Practice. It shouldn't take more than 2 weeks at the most for any one to not struggle with balance in these
I use one dumbbell and balance with my hand on a rack or whatever
>gives you tunnel vision and unable to focus
Bulgarian split squats are no fricking joke
I don't even know what happening halfway through my 3rd set, I just have to push up
>common target to support the notion that lower is harder than upper
What weights are you guys using?
75 in each hand, 10 reps yesterday
Do them with a barbell, it’s more fun
It's too hard
not for this guy. if you are doing these instead of squats, you gotta go heavy. doing them in addition to squats, light is fine.

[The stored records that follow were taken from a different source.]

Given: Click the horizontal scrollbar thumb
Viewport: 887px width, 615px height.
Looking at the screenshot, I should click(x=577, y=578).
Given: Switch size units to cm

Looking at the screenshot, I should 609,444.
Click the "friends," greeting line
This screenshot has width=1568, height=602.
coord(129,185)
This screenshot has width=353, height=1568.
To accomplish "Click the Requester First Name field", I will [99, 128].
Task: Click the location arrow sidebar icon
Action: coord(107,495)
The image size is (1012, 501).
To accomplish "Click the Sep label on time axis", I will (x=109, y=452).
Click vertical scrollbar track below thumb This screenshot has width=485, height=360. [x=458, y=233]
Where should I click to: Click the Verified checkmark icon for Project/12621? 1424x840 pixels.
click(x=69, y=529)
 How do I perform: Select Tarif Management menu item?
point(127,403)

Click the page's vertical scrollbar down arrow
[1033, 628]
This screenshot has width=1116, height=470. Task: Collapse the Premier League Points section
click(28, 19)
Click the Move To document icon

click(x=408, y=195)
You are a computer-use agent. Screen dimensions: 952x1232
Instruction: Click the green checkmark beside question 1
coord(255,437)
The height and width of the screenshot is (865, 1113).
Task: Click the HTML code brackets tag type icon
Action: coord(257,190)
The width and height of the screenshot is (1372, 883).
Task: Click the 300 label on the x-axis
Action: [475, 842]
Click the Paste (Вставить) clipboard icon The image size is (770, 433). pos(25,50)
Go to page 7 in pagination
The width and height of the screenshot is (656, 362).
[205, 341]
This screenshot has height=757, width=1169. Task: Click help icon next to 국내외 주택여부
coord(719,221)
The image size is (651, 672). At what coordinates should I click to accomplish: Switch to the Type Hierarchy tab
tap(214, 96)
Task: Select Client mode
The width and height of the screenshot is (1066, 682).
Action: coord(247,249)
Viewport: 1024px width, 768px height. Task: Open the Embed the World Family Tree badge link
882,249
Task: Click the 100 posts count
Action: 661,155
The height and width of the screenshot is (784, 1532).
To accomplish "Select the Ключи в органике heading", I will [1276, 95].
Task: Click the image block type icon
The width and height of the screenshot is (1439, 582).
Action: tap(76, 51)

I challenge anyone to name a sport that has athletes with less aesthetic figures than cycling
Darts.
I legit have no idea how much further than the bench I'm supposed to stand
>sit on bench normally
>extend your leg out as far as you can
>wherever your foot lands is where you're supposed to plant it
thanks
WHAT ANGLE SHOULD MY FEMUR BE
you may think it's just natural but it's not for me, it all feels wrong
>been doing these for years
>constantly paranoid that i've been doing them wrong the whole time and will have to make a form adjustment that rolls me straight back to dyel-tier weights and bruises my ego
many such cases
Is this how people who can't squat 405 cope?
do pistol squats
This is a fitness sub not a circus sub
sub? bit too soon, don't you think?
why is it so hard? lunges and squats are so much easier even if you use a lot more weight. Also why does it feel like cardio even in low rep ranges?
>weighted pistol squat
>nordic curls
>sprints
is this all I need?
I workout at home
started getting lower back pain 6 months ago from way to many back squats over the years. I am so glad I switched over to that excercise. Not only is it less cancerous than regular back squats it apparently is also good for my thighs. havent lost any muscle mass since I started. I plan on doing this shit for the rest of my life, cant imagine doing squats in my 50's without having some fricked up problems with my back.